[PROVIDED DATA]:
════════════════

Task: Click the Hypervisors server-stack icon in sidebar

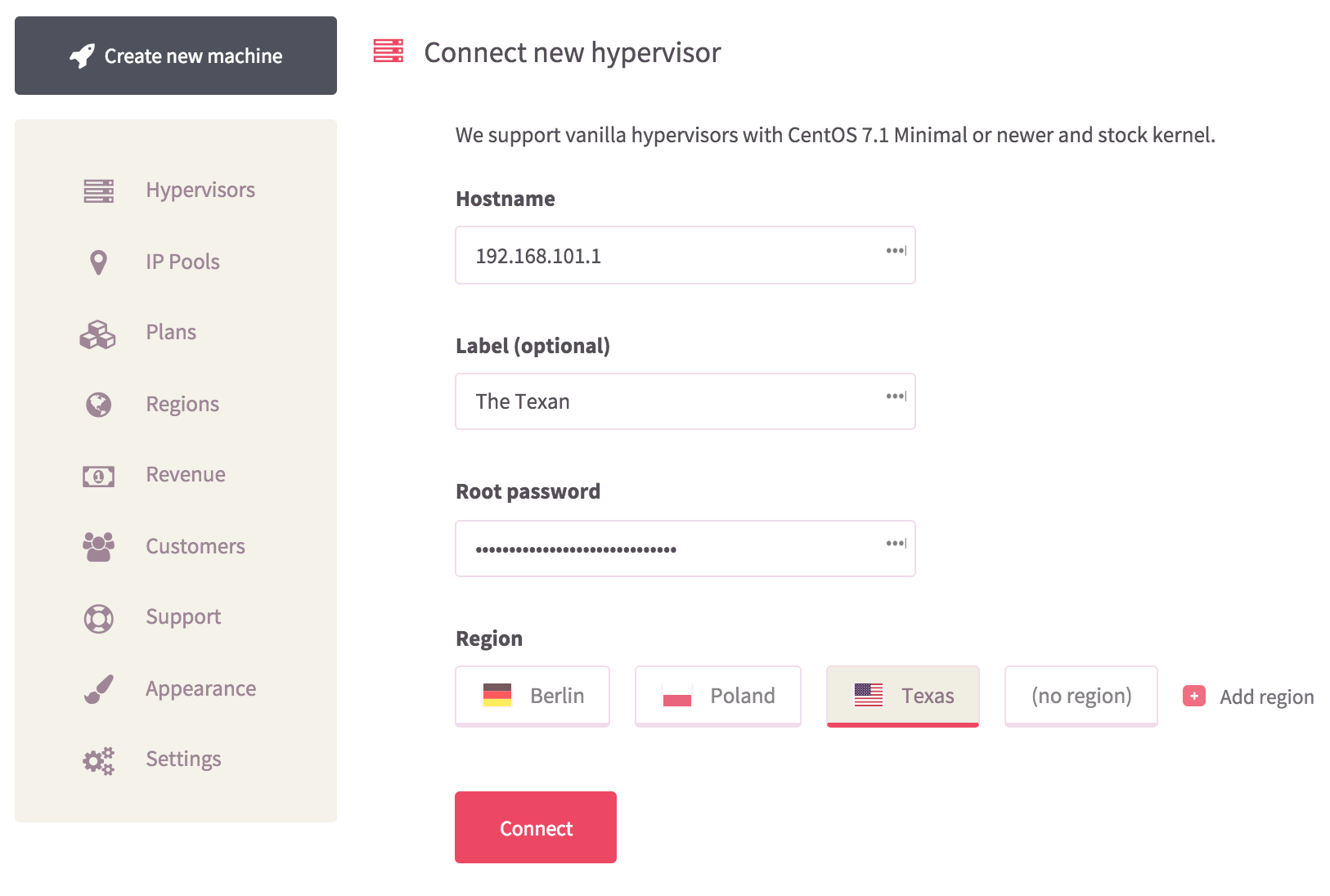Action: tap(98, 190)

════════════════

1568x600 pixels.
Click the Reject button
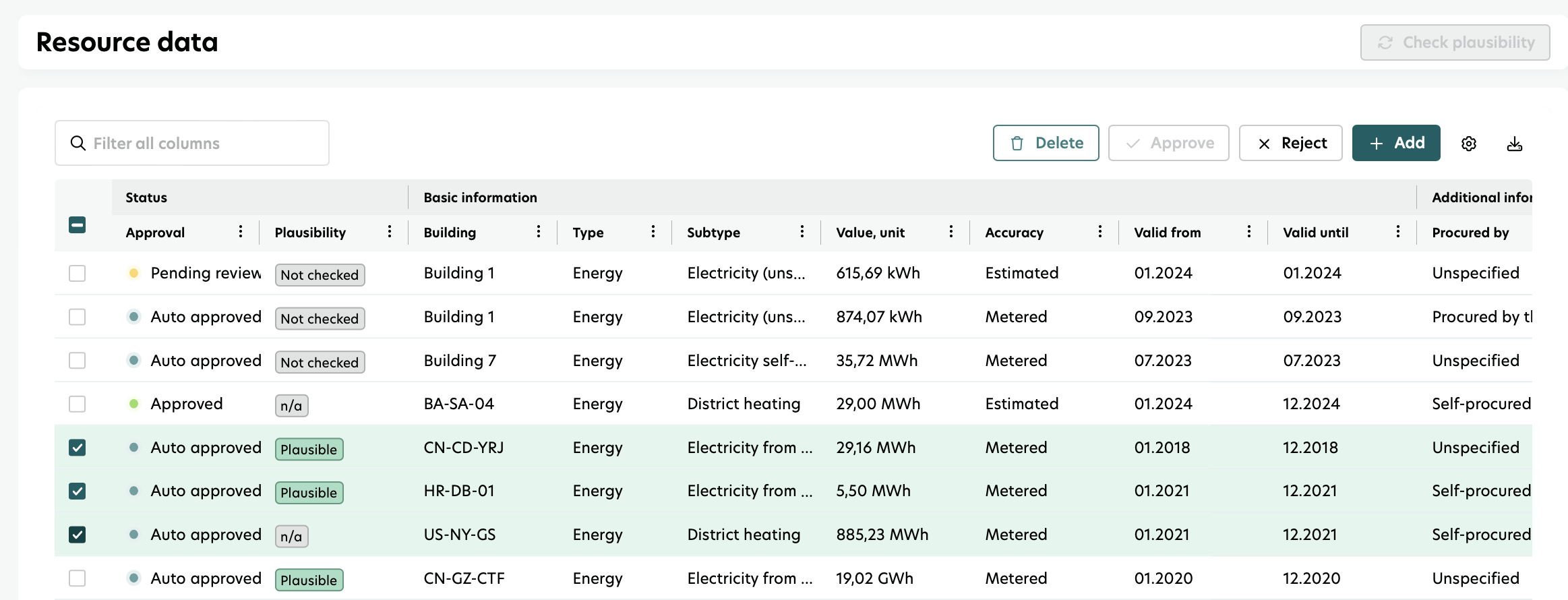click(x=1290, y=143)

════════════════

[WHAT THIS TASK INVOLVES]: From the listing, copy out the stretch from the line containing "Task: Click the" through the line containing "Action: tap(98, 190)", both ends included, keeping each line unchanged and leaving out the pictures.

[THE RESPONSE]:
Task: Click the Hypervisors server-stack icon in sidebar

Action: tap(98, 190)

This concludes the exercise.